:: Data section

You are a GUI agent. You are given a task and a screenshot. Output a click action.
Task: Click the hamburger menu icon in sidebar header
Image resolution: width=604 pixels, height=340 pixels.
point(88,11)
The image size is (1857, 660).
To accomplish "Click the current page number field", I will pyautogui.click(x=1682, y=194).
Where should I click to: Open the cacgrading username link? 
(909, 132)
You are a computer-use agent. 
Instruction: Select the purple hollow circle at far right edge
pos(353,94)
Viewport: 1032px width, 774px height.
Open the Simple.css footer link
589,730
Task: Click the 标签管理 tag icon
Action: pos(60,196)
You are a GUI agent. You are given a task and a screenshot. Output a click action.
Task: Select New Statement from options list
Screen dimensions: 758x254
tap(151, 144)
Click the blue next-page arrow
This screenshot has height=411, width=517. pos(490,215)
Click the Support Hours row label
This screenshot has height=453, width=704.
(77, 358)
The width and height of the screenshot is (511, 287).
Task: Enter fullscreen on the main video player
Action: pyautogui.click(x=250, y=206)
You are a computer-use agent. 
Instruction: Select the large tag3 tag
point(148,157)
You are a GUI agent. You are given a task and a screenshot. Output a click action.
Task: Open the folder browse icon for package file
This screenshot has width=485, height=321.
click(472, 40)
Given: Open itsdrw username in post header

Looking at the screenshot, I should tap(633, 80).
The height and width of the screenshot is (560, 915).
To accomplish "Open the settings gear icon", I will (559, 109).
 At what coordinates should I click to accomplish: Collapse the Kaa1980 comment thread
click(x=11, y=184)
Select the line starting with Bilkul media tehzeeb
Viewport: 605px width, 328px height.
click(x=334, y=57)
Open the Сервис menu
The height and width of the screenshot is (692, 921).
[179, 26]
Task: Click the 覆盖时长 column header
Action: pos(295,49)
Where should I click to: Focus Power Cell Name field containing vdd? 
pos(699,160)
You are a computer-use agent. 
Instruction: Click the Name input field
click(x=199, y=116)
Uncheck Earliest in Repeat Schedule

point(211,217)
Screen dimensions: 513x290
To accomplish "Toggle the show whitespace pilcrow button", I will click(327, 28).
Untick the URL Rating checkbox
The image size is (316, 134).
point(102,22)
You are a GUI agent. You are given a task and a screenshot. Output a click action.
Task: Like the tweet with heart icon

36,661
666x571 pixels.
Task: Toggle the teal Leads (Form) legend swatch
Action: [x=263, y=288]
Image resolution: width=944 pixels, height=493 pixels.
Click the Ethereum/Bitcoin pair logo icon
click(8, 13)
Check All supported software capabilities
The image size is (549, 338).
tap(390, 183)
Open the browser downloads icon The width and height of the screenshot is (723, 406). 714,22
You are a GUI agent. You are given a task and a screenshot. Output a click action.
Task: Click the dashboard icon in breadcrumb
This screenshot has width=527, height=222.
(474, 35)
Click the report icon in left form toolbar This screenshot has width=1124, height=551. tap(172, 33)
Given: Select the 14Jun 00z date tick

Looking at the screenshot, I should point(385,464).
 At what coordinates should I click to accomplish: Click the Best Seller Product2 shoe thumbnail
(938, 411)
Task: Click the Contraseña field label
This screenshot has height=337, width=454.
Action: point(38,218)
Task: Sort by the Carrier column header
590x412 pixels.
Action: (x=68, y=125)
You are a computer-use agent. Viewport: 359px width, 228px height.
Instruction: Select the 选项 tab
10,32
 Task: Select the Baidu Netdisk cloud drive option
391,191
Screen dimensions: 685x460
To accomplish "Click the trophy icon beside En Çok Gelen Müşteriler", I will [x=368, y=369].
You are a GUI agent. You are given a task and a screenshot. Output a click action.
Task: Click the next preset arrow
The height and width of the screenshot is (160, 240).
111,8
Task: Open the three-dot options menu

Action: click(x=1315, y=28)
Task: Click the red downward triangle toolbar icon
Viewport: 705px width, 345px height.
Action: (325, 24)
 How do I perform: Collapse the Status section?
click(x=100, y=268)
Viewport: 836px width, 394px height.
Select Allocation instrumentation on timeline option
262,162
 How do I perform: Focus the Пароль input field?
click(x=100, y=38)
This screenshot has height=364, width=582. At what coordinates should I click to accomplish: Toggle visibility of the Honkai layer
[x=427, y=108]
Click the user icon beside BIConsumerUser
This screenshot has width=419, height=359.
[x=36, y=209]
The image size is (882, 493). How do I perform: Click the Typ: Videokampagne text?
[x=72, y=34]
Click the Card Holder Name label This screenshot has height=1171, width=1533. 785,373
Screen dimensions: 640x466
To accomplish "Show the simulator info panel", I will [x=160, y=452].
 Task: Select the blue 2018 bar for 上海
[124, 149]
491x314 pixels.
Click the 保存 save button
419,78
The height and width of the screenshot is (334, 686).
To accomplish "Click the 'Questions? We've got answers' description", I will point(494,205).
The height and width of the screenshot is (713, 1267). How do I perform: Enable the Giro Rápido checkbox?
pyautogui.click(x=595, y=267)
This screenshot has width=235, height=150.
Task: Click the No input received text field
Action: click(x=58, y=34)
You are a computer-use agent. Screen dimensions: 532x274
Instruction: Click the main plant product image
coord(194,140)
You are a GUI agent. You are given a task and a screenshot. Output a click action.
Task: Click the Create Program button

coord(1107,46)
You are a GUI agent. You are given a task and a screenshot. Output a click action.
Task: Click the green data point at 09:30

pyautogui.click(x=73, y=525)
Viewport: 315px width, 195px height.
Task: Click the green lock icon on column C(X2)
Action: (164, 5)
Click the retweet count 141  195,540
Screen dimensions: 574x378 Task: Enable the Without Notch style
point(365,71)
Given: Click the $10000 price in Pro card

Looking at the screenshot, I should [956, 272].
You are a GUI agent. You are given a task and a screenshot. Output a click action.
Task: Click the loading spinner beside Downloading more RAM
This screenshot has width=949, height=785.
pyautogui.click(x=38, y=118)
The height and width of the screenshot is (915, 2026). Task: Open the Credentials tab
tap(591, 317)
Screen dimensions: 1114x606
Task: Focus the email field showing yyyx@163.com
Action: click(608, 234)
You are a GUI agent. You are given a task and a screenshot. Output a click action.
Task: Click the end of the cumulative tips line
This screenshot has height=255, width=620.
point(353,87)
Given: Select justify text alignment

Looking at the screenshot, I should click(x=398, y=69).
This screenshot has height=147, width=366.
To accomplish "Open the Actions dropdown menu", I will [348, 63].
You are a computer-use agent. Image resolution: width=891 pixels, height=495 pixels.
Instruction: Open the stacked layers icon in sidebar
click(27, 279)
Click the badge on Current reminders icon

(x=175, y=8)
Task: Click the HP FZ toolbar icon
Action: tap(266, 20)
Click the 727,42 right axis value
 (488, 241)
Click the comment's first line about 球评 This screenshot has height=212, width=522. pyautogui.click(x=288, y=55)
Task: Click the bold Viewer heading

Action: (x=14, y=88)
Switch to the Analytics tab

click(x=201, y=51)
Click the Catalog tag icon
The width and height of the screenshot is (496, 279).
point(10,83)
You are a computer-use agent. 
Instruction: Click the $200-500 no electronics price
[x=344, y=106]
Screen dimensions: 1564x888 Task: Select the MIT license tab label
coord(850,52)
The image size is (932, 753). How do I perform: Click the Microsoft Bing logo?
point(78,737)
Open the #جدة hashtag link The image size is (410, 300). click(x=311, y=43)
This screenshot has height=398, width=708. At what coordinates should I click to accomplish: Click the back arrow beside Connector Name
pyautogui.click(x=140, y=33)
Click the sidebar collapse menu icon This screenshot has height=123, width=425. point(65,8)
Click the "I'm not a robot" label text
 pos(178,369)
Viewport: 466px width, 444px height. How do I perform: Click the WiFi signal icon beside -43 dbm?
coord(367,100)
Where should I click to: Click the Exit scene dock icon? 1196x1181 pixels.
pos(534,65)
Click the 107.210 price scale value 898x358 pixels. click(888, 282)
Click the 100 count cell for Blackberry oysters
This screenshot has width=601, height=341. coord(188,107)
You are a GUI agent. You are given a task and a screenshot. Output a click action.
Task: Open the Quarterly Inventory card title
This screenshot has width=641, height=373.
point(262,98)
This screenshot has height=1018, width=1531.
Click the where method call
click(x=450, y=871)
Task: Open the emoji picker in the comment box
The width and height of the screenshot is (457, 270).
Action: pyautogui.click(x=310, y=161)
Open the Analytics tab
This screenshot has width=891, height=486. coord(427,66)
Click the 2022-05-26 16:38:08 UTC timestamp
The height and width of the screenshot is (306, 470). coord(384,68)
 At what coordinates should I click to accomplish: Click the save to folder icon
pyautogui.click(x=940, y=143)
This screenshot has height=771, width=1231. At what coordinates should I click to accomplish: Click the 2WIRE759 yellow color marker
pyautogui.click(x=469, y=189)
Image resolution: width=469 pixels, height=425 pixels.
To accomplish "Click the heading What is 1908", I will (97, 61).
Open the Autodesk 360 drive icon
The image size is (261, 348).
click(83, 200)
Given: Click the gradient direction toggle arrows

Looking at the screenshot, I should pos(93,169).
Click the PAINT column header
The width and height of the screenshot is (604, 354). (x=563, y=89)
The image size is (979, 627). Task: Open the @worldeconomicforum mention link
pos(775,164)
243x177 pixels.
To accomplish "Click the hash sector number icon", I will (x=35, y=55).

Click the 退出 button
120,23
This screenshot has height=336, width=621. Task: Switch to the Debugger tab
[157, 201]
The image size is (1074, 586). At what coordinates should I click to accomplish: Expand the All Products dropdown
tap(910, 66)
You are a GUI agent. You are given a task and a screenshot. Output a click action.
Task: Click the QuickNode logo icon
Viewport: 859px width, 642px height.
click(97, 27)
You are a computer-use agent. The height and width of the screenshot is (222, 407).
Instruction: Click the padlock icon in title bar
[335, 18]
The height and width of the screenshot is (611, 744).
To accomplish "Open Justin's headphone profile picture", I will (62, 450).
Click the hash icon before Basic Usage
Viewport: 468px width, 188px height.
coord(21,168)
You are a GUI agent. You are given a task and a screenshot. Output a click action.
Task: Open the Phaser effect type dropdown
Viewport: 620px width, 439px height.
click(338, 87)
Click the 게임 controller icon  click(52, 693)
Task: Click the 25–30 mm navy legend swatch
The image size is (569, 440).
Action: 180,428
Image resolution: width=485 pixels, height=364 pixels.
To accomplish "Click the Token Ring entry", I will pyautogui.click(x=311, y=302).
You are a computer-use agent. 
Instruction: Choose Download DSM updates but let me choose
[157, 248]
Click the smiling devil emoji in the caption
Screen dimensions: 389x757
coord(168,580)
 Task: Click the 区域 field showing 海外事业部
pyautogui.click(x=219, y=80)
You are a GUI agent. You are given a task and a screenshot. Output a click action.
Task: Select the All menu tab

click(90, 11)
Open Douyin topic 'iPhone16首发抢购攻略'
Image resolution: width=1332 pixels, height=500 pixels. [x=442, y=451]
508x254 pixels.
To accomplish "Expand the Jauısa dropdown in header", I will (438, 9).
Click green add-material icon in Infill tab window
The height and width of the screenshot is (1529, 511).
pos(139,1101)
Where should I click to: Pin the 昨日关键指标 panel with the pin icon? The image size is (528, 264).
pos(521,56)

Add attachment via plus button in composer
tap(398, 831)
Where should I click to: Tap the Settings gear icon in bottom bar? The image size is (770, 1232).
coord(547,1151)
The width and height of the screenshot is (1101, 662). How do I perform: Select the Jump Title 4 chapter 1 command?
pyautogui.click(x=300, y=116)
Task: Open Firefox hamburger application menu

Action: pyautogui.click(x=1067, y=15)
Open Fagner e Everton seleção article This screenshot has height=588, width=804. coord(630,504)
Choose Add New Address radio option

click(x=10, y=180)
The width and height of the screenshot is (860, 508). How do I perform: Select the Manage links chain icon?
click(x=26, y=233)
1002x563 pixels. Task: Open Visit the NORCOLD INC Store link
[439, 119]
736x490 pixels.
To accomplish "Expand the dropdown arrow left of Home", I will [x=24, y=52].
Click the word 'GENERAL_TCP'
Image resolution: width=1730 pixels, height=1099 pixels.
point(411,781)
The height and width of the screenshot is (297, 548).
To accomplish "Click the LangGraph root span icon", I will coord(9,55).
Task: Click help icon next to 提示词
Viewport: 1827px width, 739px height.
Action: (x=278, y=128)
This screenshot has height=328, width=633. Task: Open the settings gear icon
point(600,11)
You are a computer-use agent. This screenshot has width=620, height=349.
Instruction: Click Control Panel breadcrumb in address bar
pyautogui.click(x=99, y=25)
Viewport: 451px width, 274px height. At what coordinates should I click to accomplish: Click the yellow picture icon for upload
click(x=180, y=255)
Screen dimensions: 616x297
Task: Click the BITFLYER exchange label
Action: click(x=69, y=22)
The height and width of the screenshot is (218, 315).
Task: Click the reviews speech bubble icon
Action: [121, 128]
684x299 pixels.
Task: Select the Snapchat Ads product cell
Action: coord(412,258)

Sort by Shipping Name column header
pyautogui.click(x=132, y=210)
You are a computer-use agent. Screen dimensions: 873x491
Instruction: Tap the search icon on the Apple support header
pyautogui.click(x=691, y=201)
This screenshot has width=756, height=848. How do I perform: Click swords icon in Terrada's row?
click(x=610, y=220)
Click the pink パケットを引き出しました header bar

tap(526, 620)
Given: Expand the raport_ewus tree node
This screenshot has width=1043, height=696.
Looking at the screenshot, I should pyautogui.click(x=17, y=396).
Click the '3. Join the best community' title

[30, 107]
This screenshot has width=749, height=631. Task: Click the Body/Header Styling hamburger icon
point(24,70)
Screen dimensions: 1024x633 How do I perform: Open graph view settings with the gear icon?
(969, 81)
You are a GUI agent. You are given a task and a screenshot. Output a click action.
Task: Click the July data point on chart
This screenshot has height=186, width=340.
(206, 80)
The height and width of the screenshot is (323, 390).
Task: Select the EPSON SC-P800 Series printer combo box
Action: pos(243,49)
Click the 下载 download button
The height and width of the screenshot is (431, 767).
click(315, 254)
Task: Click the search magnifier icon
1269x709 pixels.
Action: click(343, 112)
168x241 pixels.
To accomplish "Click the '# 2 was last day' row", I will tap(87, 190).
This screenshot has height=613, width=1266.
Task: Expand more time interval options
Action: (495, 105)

::::

→ Work item
Where a line above contains the word "number", copy that line.

→ Solved exercise
To accomplish "Click the current page number field", I will pyautogui.click(x=1682, y=194).
To accomplish "Click the hash sector number icon", I will (x=35, y=55).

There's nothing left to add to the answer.